Measuring the Hospital Length of Stay/Readmission Cost Trade-off under a Bundled Payment Mechanism

Monday, June 23, 2014: 1:15 PM
LAW B2 (Musick Law Building)

Author(s): Kathleen Carey

Discussant: Jason M. Hockenberry

The Affordable Care Act creates incentives for hospitals to reduce readmissions under the Bundled Payments for Care Improvement Initiative.  In a bundled payments model, participating hospitals receive a single payment for an entire episode of treatment that includes an initial admission and any 30-day readmission.  This initiative creates a counter incentive for hospitals under the Medicare Prospective Payment System (PPS), which currently reimburses for each admission and readmission.  A key response of hospitals to PPS has been to shorten lengths of stay (LOS).  Yet if in response to PPS financial incentives, patients are discharged prematurely, many may need to return to the hospital for additional inpatient care within a short period of time.  Under bundled payments, LOS has interesting cost consequences because there is a trade-off between cost savings in the initial hospitalization realized though shorter LOS and reduced probability of a costly readmission associated with longer LOS.   

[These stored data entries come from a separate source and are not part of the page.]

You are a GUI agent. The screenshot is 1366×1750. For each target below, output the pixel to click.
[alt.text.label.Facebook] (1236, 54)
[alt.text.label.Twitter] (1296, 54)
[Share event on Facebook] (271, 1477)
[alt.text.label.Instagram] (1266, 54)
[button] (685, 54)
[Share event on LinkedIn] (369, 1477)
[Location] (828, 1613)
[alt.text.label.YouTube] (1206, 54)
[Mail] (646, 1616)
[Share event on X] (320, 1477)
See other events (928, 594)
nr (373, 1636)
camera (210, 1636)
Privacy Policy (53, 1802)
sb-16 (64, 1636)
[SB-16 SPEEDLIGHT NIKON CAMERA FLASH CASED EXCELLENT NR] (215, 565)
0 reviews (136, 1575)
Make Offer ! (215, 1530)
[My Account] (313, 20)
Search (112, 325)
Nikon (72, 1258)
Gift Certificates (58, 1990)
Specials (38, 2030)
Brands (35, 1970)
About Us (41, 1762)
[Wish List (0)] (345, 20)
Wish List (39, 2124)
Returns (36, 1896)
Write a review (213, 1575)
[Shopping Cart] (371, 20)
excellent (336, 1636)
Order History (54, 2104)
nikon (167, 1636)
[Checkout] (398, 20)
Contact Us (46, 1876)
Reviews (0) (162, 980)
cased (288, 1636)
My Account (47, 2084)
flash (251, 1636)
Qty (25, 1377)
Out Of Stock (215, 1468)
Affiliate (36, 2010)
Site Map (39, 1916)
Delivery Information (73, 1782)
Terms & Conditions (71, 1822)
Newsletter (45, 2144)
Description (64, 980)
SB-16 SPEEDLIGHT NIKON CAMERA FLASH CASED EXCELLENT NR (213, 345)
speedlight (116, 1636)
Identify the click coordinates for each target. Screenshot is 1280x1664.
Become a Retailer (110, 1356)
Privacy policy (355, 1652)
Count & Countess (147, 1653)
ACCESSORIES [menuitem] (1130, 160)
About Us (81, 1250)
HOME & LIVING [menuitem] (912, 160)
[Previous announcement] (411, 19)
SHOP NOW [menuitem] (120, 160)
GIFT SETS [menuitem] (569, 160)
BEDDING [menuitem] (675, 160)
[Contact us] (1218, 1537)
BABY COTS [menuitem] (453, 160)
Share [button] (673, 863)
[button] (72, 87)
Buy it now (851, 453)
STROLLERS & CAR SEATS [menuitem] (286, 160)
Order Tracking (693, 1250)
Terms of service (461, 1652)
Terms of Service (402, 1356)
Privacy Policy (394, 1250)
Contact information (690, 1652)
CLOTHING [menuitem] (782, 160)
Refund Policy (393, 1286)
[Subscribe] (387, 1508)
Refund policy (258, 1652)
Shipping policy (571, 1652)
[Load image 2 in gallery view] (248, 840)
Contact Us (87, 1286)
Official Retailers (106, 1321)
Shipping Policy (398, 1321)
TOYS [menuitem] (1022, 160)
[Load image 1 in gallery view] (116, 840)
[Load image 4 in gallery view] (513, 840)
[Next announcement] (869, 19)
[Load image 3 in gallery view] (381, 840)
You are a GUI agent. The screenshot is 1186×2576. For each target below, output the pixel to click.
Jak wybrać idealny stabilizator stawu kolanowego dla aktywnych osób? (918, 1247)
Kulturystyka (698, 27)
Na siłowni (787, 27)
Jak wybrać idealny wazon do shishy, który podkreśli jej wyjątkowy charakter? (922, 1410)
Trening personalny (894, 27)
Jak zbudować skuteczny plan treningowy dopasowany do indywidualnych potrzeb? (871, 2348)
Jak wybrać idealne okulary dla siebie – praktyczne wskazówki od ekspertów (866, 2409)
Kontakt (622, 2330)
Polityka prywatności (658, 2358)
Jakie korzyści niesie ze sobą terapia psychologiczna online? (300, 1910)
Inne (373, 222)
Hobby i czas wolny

This paper examines this cost trade-off first with a theoretical model in which the hospital’s objective function is minimization of the combined cost of the initial hospitalization and readmission within 30 days.  Empirical application is through a two-part model that estimates the probability of nonzero cost of readmission separately from the level of costs conditional on nonzero costs, to obtain the expected cost of readmission for all Medicare patients treated for heart attack and discharged alive from acute care hospitals in New York State during 2008.  Two-stage least squares techniques control for potential endogeneity of LOS arising from unobservable variables that might affect both LOS and readmission probability.  The cost portion of the model uses generalized linear modeling in order to account for positive skewness in the distribution of patient costs.  A final step compares the expected cost of a readmission with the marginal cost of an additional day in the initial stay to examine the cost trade-off between an extra day of care and the expected cost of readmission.  The primary data source is the Agency for Healthcare Research and Quality’s State Inpatient Databases, supplemented with the American Hospital Association Annual Survey Database. 

Results showed no interior solution to the minimization problem.  However on average, the cost of an additional day of stay was offset by expected cost savings from an avoided readmission in the range of 15% to 65% of the cost of the additional day.  These results have important policy implications at this time as the CMS Innovation Center develops bundled payments models aimed at reducing Medicare costs under health care reform.  Hospitals might consider increasing the length of stay for certain heart attack patients as a strategy that simultaneously is cost-saving and quality-improving.